Confidence Men or an Emphathetic Ear
Published in 1963, and much to the chagrin of the funeral industry, Mitford’s work quickly became a New York Times bestseller influencing government action and popular culture. Mitford justifies her argument by showcasing the price increases, advertising methods, and monopolization of the industry. In addition, the journalist highlights what she terms “a new mythology, one which is essential to the American funeral rite, has grown up, or rather been built step by step.”[2] It is in this way that Mitford contends the funeral industry justifies itself by building on “Articles of Faith” which are in fact based on myth. Mitford lists these as American tradition, the American public is [being] given what it wants, myth[s] based on psychiatric philosophies such as memory picture, and finally new terminologies such as “funeral coach” instead of “funeral hearse”, “floral tributes” instead of “flowers”, “loved one” instead of “corpse”, “cremains “instead of “ashes”, or euphemisms such as “slumber room” which have replaced older and more direct terms.[3] Together, these myths successfully remove death from the equation. According to Mitford, these are the ideals by which the funeral industry has taken advantage of the American public for the monetary gain of Funeral Directors and other industry insiders. While Mitford and memorial societies portray directors as confidence men and argue against the extravagance, eccentricities, and cost of American funeral services, others suggest that the changes taking place were part of a broader social transformation.

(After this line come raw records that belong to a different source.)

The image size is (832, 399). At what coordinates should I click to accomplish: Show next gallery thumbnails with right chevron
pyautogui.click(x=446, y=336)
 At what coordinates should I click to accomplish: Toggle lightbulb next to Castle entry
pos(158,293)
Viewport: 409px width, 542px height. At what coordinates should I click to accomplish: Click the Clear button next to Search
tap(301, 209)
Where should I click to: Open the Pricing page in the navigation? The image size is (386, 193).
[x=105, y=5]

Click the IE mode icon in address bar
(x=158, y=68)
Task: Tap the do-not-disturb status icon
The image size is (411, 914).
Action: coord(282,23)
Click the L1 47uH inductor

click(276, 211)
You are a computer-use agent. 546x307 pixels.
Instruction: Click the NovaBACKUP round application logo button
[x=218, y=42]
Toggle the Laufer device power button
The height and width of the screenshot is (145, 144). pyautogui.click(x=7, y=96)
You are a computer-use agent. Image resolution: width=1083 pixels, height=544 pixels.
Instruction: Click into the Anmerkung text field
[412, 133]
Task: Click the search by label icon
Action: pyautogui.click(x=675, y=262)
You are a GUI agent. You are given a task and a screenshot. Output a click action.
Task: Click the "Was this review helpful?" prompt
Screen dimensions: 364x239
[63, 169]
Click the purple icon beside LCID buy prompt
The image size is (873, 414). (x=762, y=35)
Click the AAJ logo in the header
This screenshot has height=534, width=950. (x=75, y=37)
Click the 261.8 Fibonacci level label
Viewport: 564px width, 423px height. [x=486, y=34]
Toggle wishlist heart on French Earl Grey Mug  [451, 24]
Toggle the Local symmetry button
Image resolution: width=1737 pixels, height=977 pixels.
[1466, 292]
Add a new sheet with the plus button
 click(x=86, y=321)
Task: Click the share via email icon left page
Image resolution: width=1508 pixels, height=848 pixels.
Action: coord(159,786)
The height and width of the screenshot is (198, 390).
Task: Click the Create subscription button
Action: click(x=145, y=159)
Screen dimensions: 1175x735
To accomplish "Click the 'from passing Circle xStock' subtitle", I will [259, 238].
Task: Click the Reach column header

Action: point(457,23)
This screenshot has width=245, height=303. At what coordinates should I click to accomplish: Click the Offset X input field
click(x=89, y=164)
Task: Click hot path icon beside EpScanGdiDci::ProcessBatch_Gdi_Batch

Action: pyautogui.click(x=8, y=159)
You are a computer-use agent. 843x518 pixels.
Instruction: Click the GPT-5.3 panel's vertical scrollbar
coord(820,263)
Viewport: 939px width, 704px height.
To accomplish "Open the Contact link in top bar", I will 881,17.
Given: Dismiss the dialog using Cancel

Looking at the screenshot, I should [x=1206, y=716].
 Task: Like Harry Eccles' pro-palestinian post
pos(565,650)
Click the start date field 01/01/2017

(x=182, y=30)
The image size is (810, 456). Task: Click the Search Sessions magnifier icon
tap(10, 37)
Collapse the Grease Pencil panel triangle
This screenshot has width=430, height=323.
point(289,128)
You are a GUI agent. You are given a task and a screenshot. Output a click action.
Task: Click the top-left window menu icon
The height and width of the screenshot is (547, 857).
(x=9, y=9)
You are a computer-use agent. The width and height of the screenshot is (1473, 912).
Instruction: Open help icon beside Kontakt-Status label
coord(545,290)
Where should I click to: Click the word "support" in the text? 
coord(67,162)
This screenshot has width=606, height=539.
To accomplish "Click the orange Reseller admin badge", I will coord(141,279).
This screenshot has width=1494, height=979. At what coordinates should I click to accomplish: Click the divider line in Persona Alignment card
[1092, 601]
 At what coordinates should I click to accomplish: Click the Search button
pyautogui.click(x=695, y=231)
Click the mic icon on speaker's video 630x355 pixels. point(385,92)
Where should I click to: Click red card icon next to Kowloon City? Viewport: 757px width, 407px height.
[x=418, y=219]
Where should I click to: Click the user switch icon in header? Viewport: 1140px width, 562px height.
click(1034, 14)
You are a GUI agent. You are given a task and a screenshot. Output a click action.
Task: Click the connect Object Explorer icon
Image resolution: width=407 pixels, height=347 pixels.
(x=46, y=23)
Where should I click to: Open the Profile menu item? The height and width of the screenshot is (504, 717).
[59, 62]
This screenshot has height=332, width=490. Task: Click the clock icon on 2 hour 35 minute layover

Unlike Mitford, Religious Historian Gary Laderman has argued that increases in cost, marketability, and monopolization of the industry are comparable and reflective of the changes that took place in most privately-owned businesses during the latter half of the twentieth-century. Laderman asserts that the industry has evolved, not by the institutionalization of the practice, rather, the industry is reflective of broader cultural and social changes such as the immigration reform that took place during the second half of the twentieth-century. In addition, strong religious connotations and the prominent role religion has always played in American funeral rites inform us that the traditions Mitford excuses as myth are in fact a significant part of American ideologies. Furthermore, Laderman speculates that embalming, viewing, and other practices unique to the disposition of the deceased in America are deeply rooted in these traditions and lend themselves to the comfort of the bereaved.[4] Unlike Mitford who claims that grief mythology is “based on half-digested psychiatric theories,” Laderman contends that religious myths are valid because “they provide a sacred context for meaning and action in everyday life.”[5] In brief, Laderman argues that the industry provides the public with something that they need. Moreover, the industry does so in a compassionate and professional manner, while myths such as a “memory picture” offer the bereaved an opportunity to come to terms with mortality and also reconcile the death of a loved one. It is within this framework that the industry provides a service to the public that the public does not want to oversee. However, ironically it is a service the public needs.